Note that you'll see some of the bars being the same colours - we're plotting ASVs but colouring them by their species name, so this just means that multiple ASVs are the same species!

Now we'll try doing this at the phylum level instead:

#if you take a look at the taxonomy table within our phyloseq object, you should see that the phylum level is now called "ta2"
tax_table(relabun_physeq)

#so ta2 is what we'll use here to group everything at that rank
ps.phylum = tax_glom(relabun_physeq, taxrank="ta2", NArm=FALSE)

#have a look at this
print(ps.phylum)

#you can see that now there's only ten taxa, so we'll get a colour palette that has 10 unique colours
palette = distinctColorPalette(12)

#now we'll make the bar plot
plot_bar(ps.phylum, fill="ta2") + facet_wrap(c(~Sample_type), scales="free_x", nrow=1) + theme(legend.text=element_text(size=5), legend.key.size = unit(0.3, "cm")) + guides(fill=guide_legend(ncol=1)) + scale_fill_manual(values=palette)
#you can see here that first we're plotting the barplot, and then we're adding some other options - we're telling it how to make the legend, and also which colours to use for plotting

Hopefully you can follow the comments on each line to see what they're doing!

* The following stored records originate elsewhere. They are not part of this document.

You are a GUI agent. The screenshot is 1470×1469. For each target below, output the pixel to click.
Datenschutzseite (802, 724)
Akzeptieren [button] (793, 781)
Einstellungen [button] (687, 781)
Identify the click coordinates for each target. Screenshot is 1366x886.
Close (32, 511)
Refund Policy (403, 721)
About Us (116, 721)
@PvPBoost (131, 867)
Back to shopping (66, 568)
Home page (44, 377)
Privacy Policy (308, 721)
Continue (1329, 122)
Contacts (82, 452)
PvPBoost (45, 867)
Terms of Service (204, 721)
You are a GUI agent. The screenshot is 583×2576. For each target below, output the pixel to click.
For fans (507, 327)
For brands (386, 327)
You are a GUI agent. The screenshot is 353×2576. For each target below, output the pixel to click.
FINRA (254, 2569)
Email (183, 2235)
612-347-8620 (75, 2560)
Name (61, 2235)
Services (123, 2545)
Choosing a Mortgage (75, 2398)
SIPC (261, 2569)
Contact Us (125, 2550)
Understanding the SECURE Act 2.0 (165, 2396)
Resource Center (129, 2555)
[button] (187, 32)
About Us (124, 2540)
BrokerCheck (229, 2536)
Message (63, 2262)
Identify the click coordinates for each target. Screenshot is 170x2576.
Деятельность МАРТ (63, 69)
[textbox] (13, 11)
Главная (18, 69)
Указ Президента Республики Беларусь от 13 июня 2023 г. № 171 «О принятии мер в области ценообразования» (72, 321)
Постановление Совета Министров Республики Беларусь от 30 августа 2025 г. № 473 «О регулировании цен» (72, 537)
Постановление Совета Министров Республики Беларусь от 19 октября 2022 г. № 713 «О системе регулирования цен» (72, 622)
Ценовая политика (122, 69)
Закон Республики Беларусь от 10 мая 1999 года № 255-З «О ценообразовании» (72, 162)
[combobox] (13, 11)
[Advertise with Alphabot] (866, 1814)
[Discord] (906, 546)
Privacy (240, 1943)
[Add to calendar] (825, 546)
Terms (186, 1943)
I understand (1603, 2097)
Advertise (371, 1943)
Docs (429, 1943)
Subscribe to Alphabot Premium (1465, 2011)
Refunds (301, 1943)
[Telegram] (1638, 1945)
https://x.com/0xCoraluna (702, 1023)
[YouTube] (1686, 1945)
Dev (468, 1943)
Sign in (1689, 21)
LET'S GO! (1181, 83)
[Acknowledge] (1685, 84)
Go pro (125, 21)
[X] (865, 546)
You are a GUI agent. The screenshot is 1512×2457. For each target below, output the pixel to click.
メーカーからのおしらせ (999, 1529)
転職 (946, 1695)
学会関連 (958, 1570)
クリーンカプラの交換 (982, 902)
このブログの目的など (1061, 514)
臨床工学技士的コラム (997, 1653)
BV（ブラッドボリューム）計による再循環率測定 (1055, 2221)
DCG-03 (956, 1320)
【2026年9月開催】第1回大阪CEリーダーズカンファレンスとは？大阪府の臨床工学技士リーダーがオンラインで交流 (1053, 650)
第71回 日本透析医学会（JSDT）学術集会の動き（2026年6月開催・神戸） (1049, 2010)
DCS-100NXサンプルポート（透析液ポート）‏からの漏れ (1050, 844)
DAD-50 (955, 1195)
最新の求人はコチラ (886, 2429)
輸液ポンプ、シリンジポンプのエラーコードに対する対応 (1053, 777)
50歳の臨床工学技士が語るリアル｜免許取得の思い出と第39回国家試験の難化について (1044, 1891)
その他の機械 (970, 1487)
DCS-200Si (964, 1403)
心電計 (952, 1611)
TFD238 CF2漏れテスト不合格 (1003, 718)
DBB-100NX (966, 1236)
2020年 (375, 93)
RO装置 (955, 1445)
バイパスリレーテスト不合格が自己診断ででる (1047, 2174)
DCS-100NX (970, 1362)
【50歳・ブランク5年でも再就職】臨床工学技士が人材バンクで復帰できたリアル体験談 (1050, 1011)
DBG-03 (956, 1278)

If you don't like the colours, just re-run the last two lines of code again and you'll get a different random set of colours.

Tutorial results

Now you should be able to start seeing some differences more easily! You should see that we have a lot more Bacteroidota in the gut, with more Firmicutes_D in the oral samples.

Now let's plot genus:

ps.genus = tax_glom(relabun_physeq, taxrank="ta6", NArm=FALSE)
ps.genus_top<-prune_taxa(names(sort(taxa_sums(ps.genus),decreasing=TRUE)[1:20]), ps.genus)

#you can see that now there's only ten taxa, so we'll get a colour palette that has 10 unique colours
palette = distinctColorPalette(20)

#now we'll make the bar plot
plot_bar(ps.genus_top, fill="ta6") + facet_wrap(c(~Sample_type), scales="free_x", nrow=1) + theme(legend.text=element_text(size=5), legend.key.size = unit(0.3, "cm")) + guides(fill=guide_legend(ncol=1)) + scale_fill_manual(values=palette)
#you can see here that first we're plotting the barplot, and then we're adding some other options - we're telling it how to make the legend, and also which colours to use for plotting
Tutorial results
Screenshot 2026-03-17 at 10 42 47 am

You should see that we have a lot of Phocaeicola in the gut samples and Streptococcus and Veillonella in the oral samples.

Obviously this isn't a comprehensive list of everything that you could do, but hopefully it's becoming clear to you how you could change these for yourself to get a plot of what you're most interested in.

Heatmaps

While stacked bar plots can be great for getting an overview of our microbial communities, they're not very quantitative; it's often really difficult to determine whether a taxon is more abundant in one sample vs another, especially if it's not one of the most abundant. So heatmaps can be really helpful here!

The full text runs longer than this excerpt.